Dataset items
>>>

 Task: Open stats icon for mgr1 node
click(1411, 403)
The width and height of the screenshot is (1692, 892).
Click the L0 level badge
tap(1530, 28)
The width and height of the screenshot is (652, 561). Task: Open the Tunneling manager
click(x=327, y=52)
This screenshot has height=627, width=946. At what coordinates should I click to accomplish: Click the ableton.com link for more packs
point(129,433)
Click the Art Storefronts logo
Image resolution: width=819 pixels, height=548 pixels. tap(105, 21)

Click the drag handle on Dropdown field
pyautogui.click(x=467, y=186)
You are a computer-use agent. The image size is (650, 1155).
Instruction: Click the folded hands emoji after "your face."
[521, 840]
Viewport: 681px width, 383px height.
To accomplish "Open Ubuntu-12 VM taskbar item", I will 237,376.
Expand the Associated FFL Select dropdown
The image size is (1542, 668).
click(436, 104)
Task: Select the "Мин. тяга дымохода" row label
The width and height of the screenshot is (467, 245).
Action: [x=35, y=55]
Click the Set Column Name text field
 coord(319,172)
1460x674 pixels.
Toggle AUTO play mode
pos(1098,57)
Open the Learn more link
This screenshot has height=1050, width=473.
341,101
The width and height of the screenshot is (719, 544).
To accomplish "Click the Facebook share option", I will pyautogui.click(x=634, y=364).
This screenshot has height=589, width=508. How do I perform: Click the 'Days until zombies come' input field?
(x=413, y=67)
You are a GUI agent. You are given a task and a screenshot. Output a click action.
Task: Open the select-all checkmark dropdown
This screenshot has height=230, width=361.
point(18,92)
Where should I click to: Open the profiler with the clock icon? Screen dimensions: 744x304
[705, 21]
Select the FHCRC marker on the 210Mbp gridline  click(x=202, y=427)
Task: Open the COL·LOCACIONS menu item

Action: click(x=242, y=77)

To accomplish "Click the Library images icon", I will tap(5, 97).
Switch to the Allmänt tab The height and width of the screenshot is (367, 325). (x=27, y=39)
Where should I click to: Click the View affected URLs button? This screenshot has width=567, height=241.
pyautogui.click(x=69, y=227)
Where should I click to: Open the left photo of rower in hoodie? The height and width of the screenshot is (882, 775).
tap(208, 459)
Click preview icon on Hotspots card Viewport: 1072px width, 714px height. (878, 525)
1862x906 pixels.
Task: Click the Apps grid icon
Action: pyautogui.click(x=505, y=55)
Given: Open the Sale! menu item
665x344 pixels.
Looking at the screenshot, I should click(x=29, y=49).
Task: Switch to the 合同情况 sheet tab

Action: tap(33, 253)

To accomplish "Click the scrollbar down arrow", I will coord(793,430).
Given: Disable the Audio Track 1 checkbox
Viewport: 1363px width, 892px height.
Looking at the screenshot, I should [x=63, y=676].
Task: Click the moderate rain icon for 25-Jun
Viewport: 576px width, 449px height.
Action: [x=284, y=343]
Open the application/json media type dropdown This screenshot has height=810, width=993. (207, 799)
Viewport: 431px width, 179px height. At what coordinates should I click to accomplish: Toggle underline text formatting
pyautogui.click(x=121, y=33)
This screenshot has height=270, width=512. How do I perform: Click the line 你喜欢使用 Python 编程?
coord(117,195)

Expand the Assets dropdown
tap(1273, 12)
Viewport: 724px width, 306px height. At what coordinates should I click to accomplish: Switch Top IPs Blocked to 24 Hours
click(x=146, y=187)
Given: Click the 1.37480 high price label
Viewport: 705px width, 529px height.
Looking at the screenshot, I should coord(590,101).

<<<

### What is needed
Copy the rows from the line with "Viewport: 724px width, 306px" through the last row, putting "Window" in place of "Viewport" and keeping everything else the same.

### Finished answer
Window: 724px width, 306px height. At what coordinates should I click to accomplish: Switch Top IPs Blocked to 24 Hours
click(x=146, y=187)
Given: Click the 1.37480 high price label
Window: 705px width, 529px height.
Looking at the screenshot, I should coord(590,101).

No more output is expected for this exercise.